Our friends at The Federalist took a 20,000-foot view of DEI in February 2023, lambasting the left’s insidious strategy of being “intentionally vague” when their real goal is “sanctioned favoritism in the name of social justice” (click “expand’):

Seemingly in unison, and with almost no debate, nearly every major American institution — including federal, state, and local governments, universities and public schools, hospitals, insurance, media and technology companies, and major retail brands — has agreed that the DEI infrastructure is essential to the nation’s proper functioning.

(....)

Diversity, equity, and inclusion is an intentionally vague term used to describe sanctioned favoritism in the name of social justice. Its Wikipedia entry indicates a lack of agreement on the definition, while Merriam-Webster.com and the Associated Press online style guide have no entry (the AP offers guidance on related terms). 

Yet however defined, it’s clear DEI is now much more than an academic craze or corporate affectation.

“It’s an industry in every sense of the word,” says Peter Schuck, professor emeritus of law at Yale. “My suspicion is that many of the offices don’t do what they say. But they’re hiring people, giving them titles and pretty good money. I don’t think they do nothing.” 

(....)

More recently, a spate of widely publicized police killings of unarmed African Americans has galvanized a growing belief, especially among progressives and especially since Donald Trump’s election, that America is an irredeemably racist nation. In 2020, in the wake of the Floyd murder and in advance of a fraught election, a moral panic set in. Having increased their ranks, social justice entrepreneurs and bureaucrats were poised to implement an ideological agenda and compound their institutional power. 

Although no hard numbers exist on the exact size of the industry, the “DEIfication” of America is clear. From Rochester, New York, to San Diego, California, cash-strapped municipalities have found the funds to staff DEI offices. Startups and small companies that once relied on their own employees to promote an inclusive culture now feel compelled to hire diversity consultants and sensitivity trainers to set them straight.

At Ohio State University, for example, the average DEI staff salary is $78,000, according to public information gathered by economist Mark J. Perry of the American Enterprise Institute — about $103,000 with fringe benefits. Not to be outdone by its Big Ten conference rival, the University of Michigan pays its diversity officers $94,000 on average — about $124,000 with benefits. Until he retired from the position last summer, Michigan’s chief diversity officer, Robert Sellers, was paid over $431,000 a year. His wife, Tabbye Chavous, now has the job, at the vice provost rank and a salary of $380,000.  

For smaller organizations that cannot afford a full-time equity officer, there are other options for shoring up social justice bona fides — namely, working with any of the hundreds of DEI consulting agencies that have risen like mushrooms after a night’s rain, most of them led by “BIPOC” millennials. With some firms, the social justice goals are unmistakable.
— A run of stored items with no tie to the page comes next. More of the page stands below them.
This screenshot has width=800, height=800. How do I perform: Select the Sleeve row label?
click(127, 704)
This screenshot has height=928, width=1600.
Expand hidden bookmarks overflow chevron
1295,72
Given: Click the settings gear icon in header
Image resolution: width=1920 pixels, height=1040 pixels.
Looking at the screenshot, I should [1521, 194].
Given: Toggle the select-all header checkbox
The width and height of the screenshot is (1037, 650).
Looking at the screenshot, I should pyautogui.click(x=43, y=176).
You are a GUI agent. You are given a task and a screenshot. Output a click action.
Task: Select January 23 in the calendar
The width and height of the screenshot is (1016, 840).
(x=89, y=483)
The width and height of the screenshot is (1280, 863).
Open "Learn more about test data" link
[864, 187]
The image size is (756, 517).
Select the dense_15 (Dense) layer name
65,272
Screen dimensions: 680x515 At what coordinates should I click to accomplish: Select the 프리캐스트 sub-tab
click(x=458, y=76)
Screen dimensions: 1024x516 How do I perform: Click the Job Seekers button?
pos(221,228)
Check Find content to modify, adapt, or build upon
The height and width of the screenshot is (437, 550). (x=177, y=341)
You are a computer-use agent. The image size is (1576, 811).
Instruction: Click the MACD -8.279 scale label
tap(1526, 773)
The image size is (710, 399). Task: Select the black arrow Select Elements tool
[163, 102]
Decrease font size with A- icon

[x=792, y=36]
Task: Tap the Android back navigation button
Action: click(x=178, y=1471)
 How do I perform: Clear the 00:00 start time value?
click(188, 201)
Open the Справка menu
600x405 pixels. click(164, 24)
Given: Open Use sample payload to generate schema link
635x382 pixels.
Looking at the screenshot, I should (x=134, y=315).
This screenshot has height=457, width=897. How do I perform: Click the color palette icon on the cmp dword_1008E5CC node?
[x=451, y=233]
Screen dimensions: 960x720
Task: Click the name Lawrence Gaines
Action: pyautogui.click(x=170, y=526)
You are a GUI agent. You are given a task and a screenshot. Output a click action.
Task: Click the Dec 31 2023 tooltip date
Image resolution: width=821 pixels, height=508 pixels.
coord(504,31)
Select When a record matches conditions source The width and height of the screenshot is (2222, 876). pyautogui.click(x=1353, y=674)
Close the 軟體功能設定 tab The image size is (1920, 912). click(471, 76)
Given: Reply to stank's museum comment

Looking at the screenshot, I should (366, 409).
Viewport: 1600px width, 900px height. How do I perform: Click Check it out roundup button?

The Racial Equity Institute is “committed to the work of anti-racist transformation” and challenging “patterns of power” on behalf of big-name clients like the Harvard Business School, Ben & Jerry’s, and the American Civil Liberties Union. With others, the appeal has less to do with social change than exploring marketing opportunities and creating a “with-it” company culture, where progressive politics complement the office foosball tables and kombucha on tap.

If it were all about endorsing “merit” as ABC claimed, then why have incidents like these popped up on a steady basis for years in which one’s First Amendment rights are trampled in the name of comfort for a few?

Rufo’s life work has been in part exposing the DEI rot in American culture. In November 2021, he summarized a “ten-part investigative series on woke capital, exposing critical race theory training programs in America's Fortune 100 companies” with a few examples.

They included AT&T teaching its employees that “racism is a uniquely white trait” and Walmart holding trainings for white employees to be told about their sins of “white supremacy thinking.”

Thankfully, Walmart ended its DEI policies in November 2024.